As explained in the article, the newspaper and TV divisions depend on advertising revenue. 2011 was a year without major elections and/or olympics. This year may be different in that regard. Miami Heat is doing well in 2012... this too will help revenue (TV stations in Florida !).
swnyc2
Swnyc2 - 1 year ago
Dear Batbeer2,

I see Bezos is buying the Washington Post newspaper for $250 million.

If you include the 5% after hours rally, the stock has appreciated almost 50% since you wrote your article -- double the return of the SP500.

Congratulations on your good call. (I wish I had bought some shares!)

I'm curious, though, if you were a bit surprised by the price?

In you article (written more than a year ago), you conservatively estimated the newspaper's value at $700 million.

So, I was wondering. Do you think:

1. The newspaper business has substantially deteriorated since your article,

2. Bezos is buying it at a 65% discount,

3. there is something wrong with your original valuation, or

4. some combination of the above?

batbeer2
Batbeer2 premium member - 1 year ago
Hi Swnyc2,

It seems there is something wrong with my valuation. I will need to look into the details of the deal though. I'm especially interested in the pension fund. The fund was originally "filled" with cash generated by the newspaper and is now overcapitalized. If one were to consolidate the fund with the newspaper, it would be quite profitable. They report the performance of the fund separately though.

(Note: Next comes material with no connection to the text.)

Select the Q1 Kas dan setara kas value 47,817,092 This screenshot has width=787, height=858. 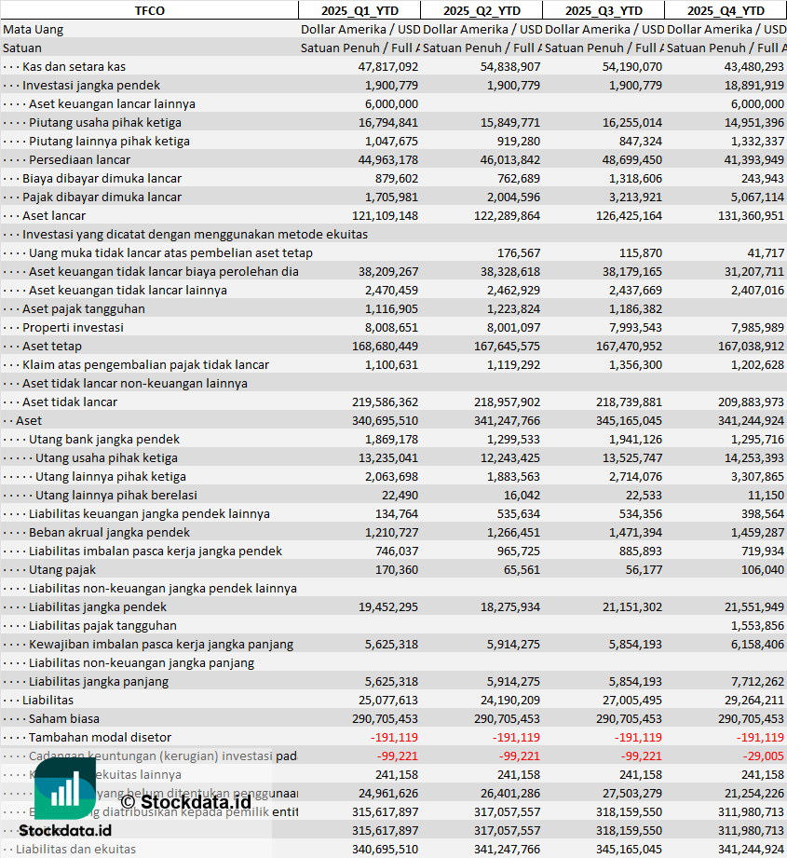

In short, I need to look into the details to see what exactly Bezos is buying for $250m but at first glance, it seems my estimate of value of the paper was too optimistic.

batbeer2
Batbeer2 premium member - 1 year ago
Hi Swnyc2,

Some thoughts:

1) The Boston globe recently sold for $75m. Circulation of the Boston globe is roughly half of WaPo's.

2) Buffett bought the Omaha World Herald for $200m with about 30% of the subscribers WaPo has.

3) WPO will retain the excess assets of the pension fund. Only the assets for the current workforce will be transferred to Bezos. That's good for WPO shareholders.

It seems private transactions for newspapers are all over the place. In any case, they don't sell for a fixed per-subscriber price. In fact, unless Buffett is the buyer, they sell for significantly less than the EV of the publicly traded ones.

My estimate of Intrinsic value was based on the EV of the publicly traded peers. As it turns out, this has no bearing on the price these newspapers fetch in a private transaction.

I don't fully understand it.... yet. Food for thought. We will know precisely what Bezos got (and not) next time WPO reports its balance sheet ex WaPo.

>> The stock is officially one of the ten most hated stocks in the US.

I guess that's no longer the case.
AshishGupta
AshishGupta premium member - 1 year ago
WPO sold something that was worth 0 (or negative) for $250 Million. That's a good deal. Now WPO can focus on its main business - Education.
vgm
Vgm - 1 year ago
As an aside, I might presume Buffett was approached first as a potential buyer - given his close association with the family and the business, as well as his recent penchant for picking up newspapers.